Dale Edwards, of Atchley, Russell, Hutchinson & Waldrop, Texarkana, Tex., for appellants; Victor Hlavinka, Texarkana, Tex., on the brief.
Sherman A. Kusin, of Harkness, Friedman & Kusin, Texarkana, Tex. and Boyd Tackett, of Shaver, Tackett & Jones. Texarkana, Ark., for appellee.
Before GIBSON, LAY and HEANEY, Circuit Judges.
LAY, Circuit Judge.
Appeal is made from an order of the district court vacating a consent judgment on the ground of fraud and reinstating a verdict of a jury in a personal injury case. Relief was sought under Fed.R.Civ.P. 60(b)(3)1 some seven months after judgment and satisfaction had been filed by reason of defendants' fraud and misrepresentation as to the amount of insurance coverage applicable to the defendants' vehicle. The basic issue on appeal is whether plaintiff is entitled to affirmative relief, by reinstatement of the jury verdict as the true judgment or simply to relief from the consent judgment itself with a new trial being required.

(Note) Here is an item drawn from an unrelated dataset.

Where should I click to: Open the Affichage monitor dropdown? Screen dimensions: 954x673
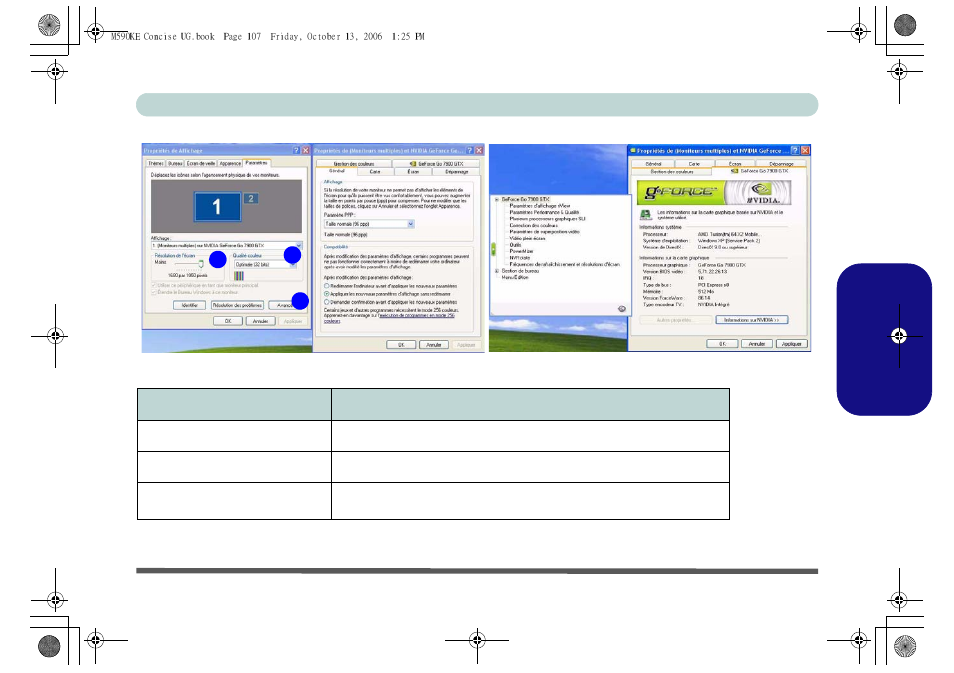pyautogui.click(x=299, y=245)
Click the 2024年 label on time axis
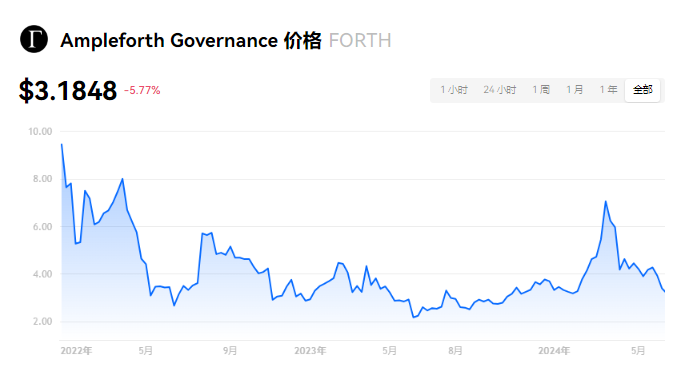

The plaintiff was seriously injured in an automobile accident in Miller County, Arkansas. Along with two other passengers, who sustained lesser injuries, her case came to trial in the Western District of Arkansas with the Honorable Oren Harris presiding. After all of the testimony had been concluded but before submission to the jury, the defendants' attorney and one of the defendants himself represented to plaintiff that the maximum insurance coverage available to her for her injuries was $20,000.2 She was offered $19,500 to settle her case. Relying upon these representations, plaintiff and her counsel agreed to settle her claim provided the defendants furnished her the insurance policies verifying the limited coverage involved. Defendants conditioned the settlement upon the plaintiff's agreement, acquiesced to by the trial court, that the jury not be told of the proposed settlement and that the trial proceed to verdict not only as to the remaining two parties but also as to the liability and damages relating to the plaintiff's case.
The trial thus proceeded. Arguments were made as if plaintiff's case had not been settled and verdicts against the defendants were returned in all three cases. A verdict of $40,000 was returned for plaintiff. However, based upon the prior stipulation of the parties the court noted in its entry of judgment that the parties had previously agreed not to be bound by the verdict and to accept in compromise the sum of $19,500. Thus the court entered judgment in the amount of $19,500.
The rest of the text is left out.